Ну и как уже не раз говорилось, к настоящему времени на территории посада почти не осталось дворов ремесленников, а им на смену пришли дворы бояр, богатых купцов - "гостей" и дворян, из тех, у кого хватило денег на столичное житьё. И всех их очень не устраивало то, что в случае опасности они должны были, бросив всё, спасаться в Кремле. А потом возвращаться на пепелище и отстраивать всё заново. Так что они (и Андрей в их числе, как тоже имеющий двор на посаде, пострадавший от недавнего погрома) обратились с челобитной к государю, дабы повелел тот оградить их место жительства от внешнего ворога стеной. И Василий Иванович не оставил то челобитье без ответа, тем более, что появление "лишних" денег в казне позволяло приступить к фортификационным работам куда раньше, чем в андреевом прошлом-будущем.

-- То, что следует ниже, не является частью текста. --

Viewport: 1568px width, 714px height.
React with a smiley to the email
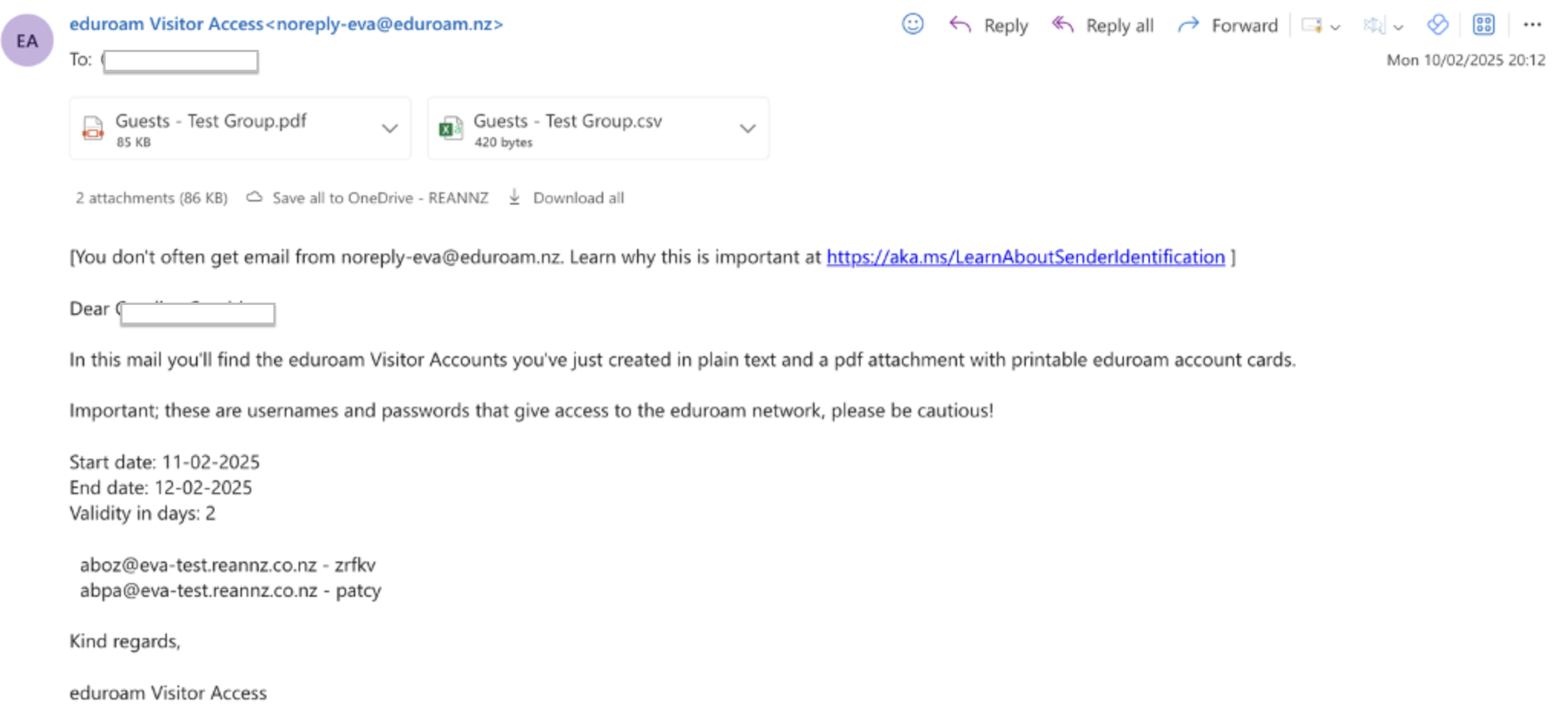pyautogui.click(x=911, y=24)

Оттого, уже в 1523 году по восточной границе посада был прорыт глубокий ров и насыпан вал, а уже в этом началось и строительство кирпичных стен с башнями, вновь получивших в народе негласное прозвание "Китай-город". Руководил постройкой новой линии укреплений всё тот же итальянский зодчий Петрок Малый, что этим занимался и в иной реальности.

И вот весь этот строительный бум превратил и без того не тихую Никольскую в настоящее вавилонское столпотворение. И только осознание нужности проводимых мероприятий не позволяло княжескому раздражению прорываться наружу, когда он, под бой седельного тулумбаса, возвращался к себе домой. Впрочем, положа руку на сердце, и его вклад в общую сумятицу тоже был не мал. Как-никак, а задумал князь на родном районе аж целых два строительства. Первое - для душеспасения, а второе для будущего.

Для первого строилась на ближайшем к дому князя перекрёстке церковь небесного покровителя торговой компании - святому Иоанну Сочавскому, а вот для второго - новая школа для московских детей, под которую он и место выкупил у одного из последних ремесленников, что ещё оставался на краю Ильинки. Тому среди знати да богачей в последнее время жить неуютно стало, вот и предложил ему Андрей обменяться двор на двор. А поскольку новое место было где-то в Занеглимье, то ещё и доплатил рабочему человеку, дабы тот смог без потерь перенести своё производство.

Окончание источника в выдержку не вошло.